The comedian – who reportedly took home close to 99 percent of his £3.3m earnings last year – issued a statement apologising for his “terrible error of judgement” in using a tax avoidance scheme.
But as Carr explains himself, he “met with a financial advisor and he said to [him], ‘Do you want to pay less tax? It’s totally legal.’" He said yes. He's rich. We're not. Big deal.
Legal; understandable; simple.
The only terrible error of judgement that Jimmy made, at least from a principled perspective, was to take the gig on 10 O’Clock Live. If he doesn’t buy into left-wing ideology, he shouldn’t have sold his soul to make a living tickling the sides of smug adolescents in Che Guevara t-shirts.
Ironically, without that sizeable left-wing millstone around his neck, this whole sorry affair could have been laughed off with a simple one-liner.
2. ED MILIBAND DISPLAYS A SIMILAR LACK OF SHAME
What’s the betting that Ed Miliband was that kid at school who’d make loud noises about the “latest” band not knowing that everyone else had disowned them six months earlier for that ill-advised duet with Barry Manilow? (Hey, kids are fickle)
You just know it, don’t you? He’s perennially too keen to be involved – to point score – that he invariably ends up looking the plonker.
This week was no different.
On face value, it started out pretty well for Ed as he came out with a sound bite that, all things considered, was actually very sensible. In response to Cameron’s misguided criticism of Jimmy Carr, he rolled out a neatly pre-scripted line: “I don’t think it is for politicians to lecture people about morality.”
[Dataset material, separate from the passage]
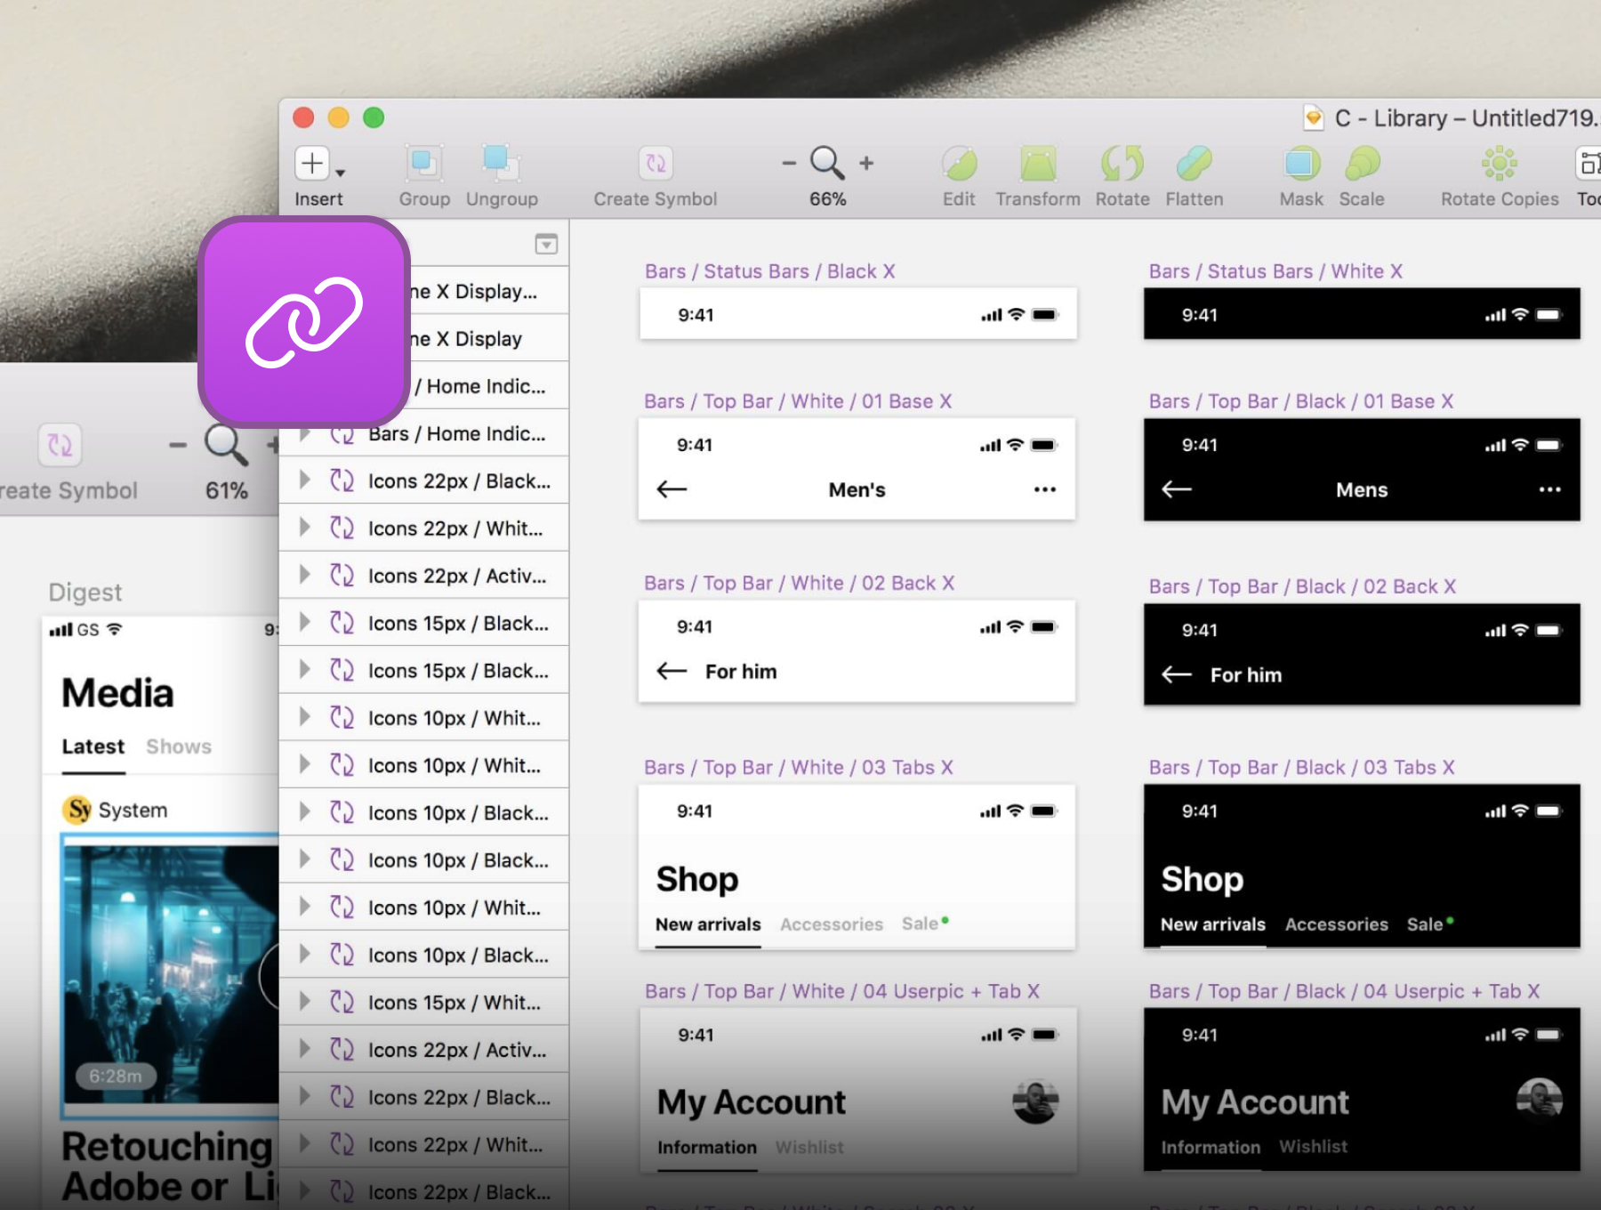Select Accessories tab in white Shop bar
Screen dimensions: 1601x1210
pyautogui.click(x=831, y=924)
Gee Willikers! Would you look at that? Ed said something sound. Seeing as such an occasion is rarer than a Shane MacGowan tooth, and, for the sake of brevity, I suggest we ignore the lead-balloon caveat: “I think what the politicians need to do is – if the wrong thing is happening – change the law to prevent tax avoidance happening.”
Let’s just ride the moment and pretend he never qualified the statement.
Oh, and before I forget, let us also celebrate the delicious double dose of irony in a politician lecturing about the morality of politicians lecturing about morality (possibly a scene from Inception? – Edception?) – from the same politician who, last September, passed judgement over “good” and “bad” business.
3. SPEND LIKE ALIENS ARE INVADING
It seems Paul Krugman hasn’t learned his lesson. Not content with the ridicule he received last year for introducing his alien invasion hypothesis into the stimulus vs. austerity debate, he’s decided to bring it back for a second round, reports The Blaze.
(Alien reference begins at 2:18)
When prompted by Paul Solman, Krugman claimed it wasn't necessary for a collective fiction to be created in order for the world’s populace to link arms and march out of its grim economic surroundings; “Nothing exotic” said the opinion-splitting economist.
So why the alien scenario?
Of course, in all seriousness, Krugman is probably just thinking outside the box and trying to explain theory with the help of some abstract context – at least I hope he’s not proposing a dupe of illuminati proportions.
But this lunacy does kick up a wider point. And that is – at the risk of sounding like David Icke – the possibility that there really are those who would hoodwink us all down an alley for political gain.
Suddenly the Club of Rome and the collective fiction of anthropogenic global warming seem a little more credible.